*DOCUMENT PASSAGE*
○ ○ ○ ○ ○
What I don’t understand about the insurance and state lines thing

Obamacare set up health insurance marketplaces. It didn’t take over health insurance like some would make you believe, but one thing it did was establish a website, not much different from expedia, where people can compare available insurance plans. Of course, it made some rules about the plans that can be sold on this platform, and each state has its own set of plans, so somebody from NY, for example, only gets to shop for plans in NY. Republicans latched onto this, and said that it hurt competition, because insurance companies should be able to sell across state lines. I’m not an expert in health insurance, so I’m sure I’m missing something (maybe something big), but the whole thing always seemed silly to me. I’m the first to warn against anecdote, and I should probably use my own advice here, but every now and then we all ignore the rules (even our own), so here goes.

I was a research fellow at a university in Philadelphia before I took my first (and so far only) faculty job at a university in Buffalo. I was married (and had been for about 10 years) and we had two kids. We had excellent insurance coverage from my university and were able to get medical care from one of the best hospital systems in the world. My new job also had excellent insurance options, but we moved across state lines about two months before the job actually started, and once the job started there was a 40 (or was it 42?) day waiting period before the new insurance kicked in. So we had a pretty long lapse in coverage, especially for a family with two young kids. We were protected in some sense by COBRA, which allowed us to keep our insurance when we moved to Buffalo, but there was a catch…or catches. First, we had to pay the total amount of the premium, without the employer contribution, so the plan was going to be about $1200/month (interestingly, this was more than a decade ago, and it’s still higher than the average family plan today, which is $833/month according to this website). Second, and this is probably the most important part, even if we paid all that money for the plan, we would have been out of network, so we couldn’t have seen doctors anywhere near where we lived. We could have gotten emergency care, which is certainly important, but it would have meant emergency rooms anytime one of the kids (both toddlers) needed an antibiotic or picked up an eye infection from daycare.

The point here is this: selling across state lines was allowed then, and, since 2016, it’s also been allowed now. That last part may come as a surprise to many, but Section 1333 of the Affordable Care Act (which is now 42 US Code § 18053), allows the establishment of “health care choice compacts.” This provision of Obamacare allows states to set up compacts so that insurance companies can sell insurance in multiple states.

So I’m left asking, if this is what insurance companies want, why didn’t they do it before, and why aren’t they doing it now? Here’s where my total lack of expertise could be failing me, but my guess is that it’s not a good business move. It requires coordination and maintenance of a provider network that’s geographically separated from where the insurance company is. It requires complying with a new set of state regulations. I think that’s the more likely reason we haven’t seen plans sold across state lines in the past, or now. Not because it’s against the rules, but because it’s bad business.

Why this doesn’t come up every time a republican raises the issue of selling across state lines is beyond me, but I think it should. Then again, like I said, I could be missing something. Probably am.
○ ○ ○ ○ ○
*WORK TASK 1*
In the essay on insurance and state lines, swap "Obamacare" for "the health law" and write out the part starting with "The point here" and going on through "in multiple states.".
*WORK TASK 2*
In the essay on insurance and state lines, which section of the Affordable Care Act allows "health care choice compacts"?
Work only from the essay on insurance and state lines.

Stored records
○ ○ ○ ○ ○
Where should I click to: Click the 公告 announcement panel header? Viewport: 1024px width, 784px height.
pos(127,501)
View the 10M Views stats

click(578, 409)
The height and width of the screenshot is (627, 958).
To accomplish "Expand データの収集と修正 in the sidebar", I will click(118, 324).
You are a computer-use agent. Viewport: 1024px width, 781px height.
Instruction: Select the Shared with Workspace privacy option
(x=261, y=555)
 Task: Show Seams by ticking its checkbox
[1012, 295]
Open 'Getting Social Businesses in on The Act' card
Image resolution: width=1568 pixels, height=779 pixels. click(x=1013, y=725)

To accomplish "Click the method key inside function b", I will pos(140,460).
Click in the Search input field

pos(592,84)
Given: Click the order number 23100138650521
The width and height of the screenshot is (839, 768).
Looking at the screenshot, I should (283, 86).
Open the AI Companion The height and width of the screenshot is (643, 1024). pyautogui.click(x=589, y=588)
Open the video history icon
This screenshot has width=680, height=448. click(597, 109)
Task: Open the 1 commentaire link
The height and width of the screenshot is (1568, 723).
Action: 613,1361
○ ○ ○ ○ ○
*SOLUTION 1*
The point here is this: selling across state lines was allowed then, and, since 2016, it’s also been allowed now. That last part may come as a surprise to many, but Section 1333 of the Affordable Care Act (which is now 42 US Code § 18053), allows the establishment of “health care choice compacts.” This provision of the health law allows states to set up compacts so that insurance companies can sell insurance in multiple states.

*SOLUTION 2*
Section 1333, which is now 42 US Code § 18053.